Valentine was a useful if unprepossessing ally. The gardener’s nocturnal habits had paid dividends. Nicholas not only knew who had dragged the corpse up to the front door, he believed that he had unmasked the informer in the house. In the morning, he would confront another spy. Orlando Reeve had penetrated Westfield’s Men to learn their plans. Nicholas Bracewell was looking forward to giving the musician a message from the whole company. In their own ways, Agnes and Reeve might turn out to be valuable associates as well.
His mind turned inevitably to Edmund Hoode. It was the playwright who was bearing the brunt of the punishment. Having been imprisoned in the Counter himself, Nicholas had some notion of the miseries of confinement. He had withstood them but Hoode was a weaker vessel. Nicholas wanted to rush back to London to bend all his energies to secure the release of his friend but it would be a pointless journey. The only way to liberate Hoode from the Marshalsea was to solve a
second murder in Greenwich.
He was still contemplating the possibilities of the day ahead when he finally drifted off to sleep. An hour or more drifted by in blissful slumber. A clicking noise brought him awake. He opened his eyes but the darkness weighed down in them. When he sat up, he could still see nothing. What he did do was to catch her light fragrance. Emilia Brinklow had come of her own volition into his bedchamber.

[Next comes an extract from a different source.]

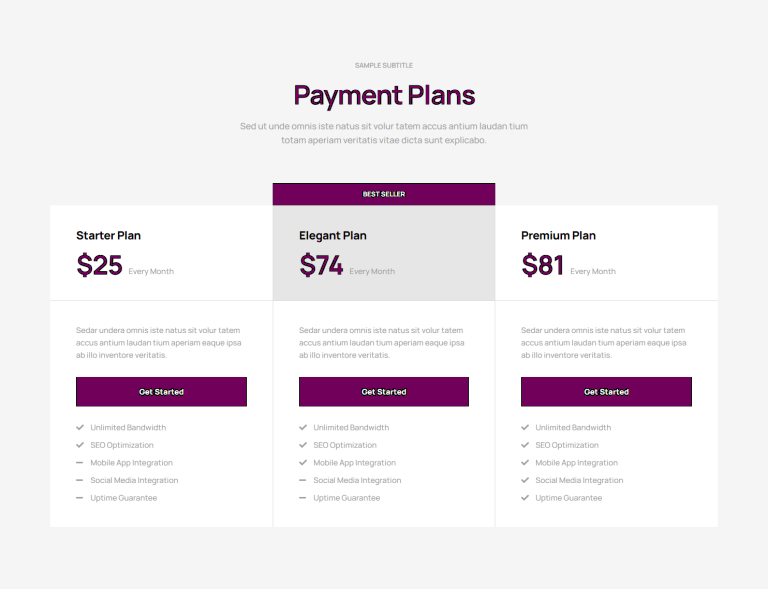
Task: Click dash icon beside Elegant Uptime Guarantee
Action: click(x=303, y=498)
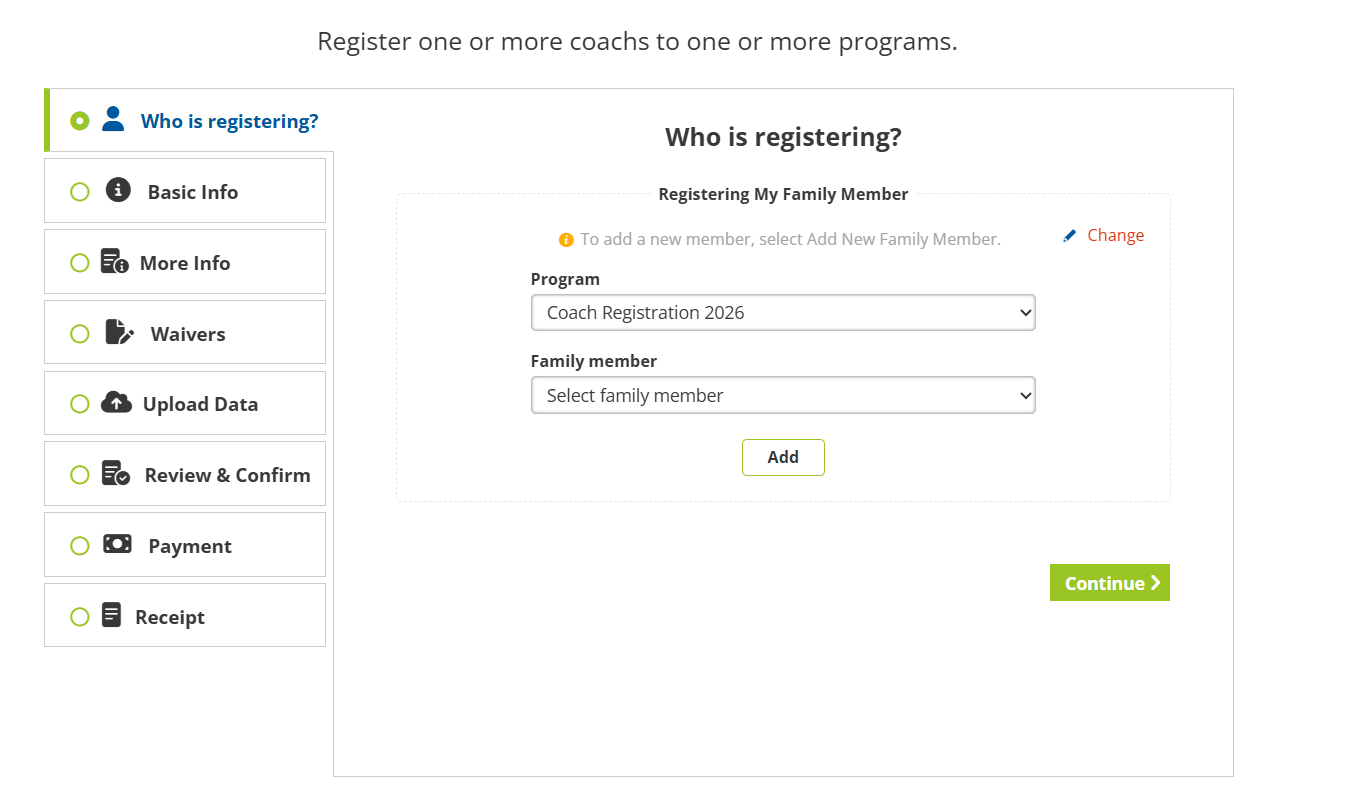The image size is (1365, 810).
Task: Open the Review & Confirm step
Action: pos(227,475)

She moved in silence across the room, then gently peeled back the sheets. Climbing in beside him, she lay quite still. He heard her breathing deepen as she fell asleep. Nicholas was moved. She had come to share his bed. Emilia wanted nothing more than his company and the protection that it conferred. The moment she was beside him, she was able to relax. She trusted him.
Nicholas was surprised how unsurprised he felt. Her arrival seemed like the most natural thing in the world. Had he tried to analyse it, the situation would have yielded up all sorts of warnings and contradictions but he was in no mood to spoil an affecting moment. She was there. At a time of real crisis, she chose the place where she most wanted to be. Nicholas accepted that fact with gratitude. He soon faded back into sleep himself.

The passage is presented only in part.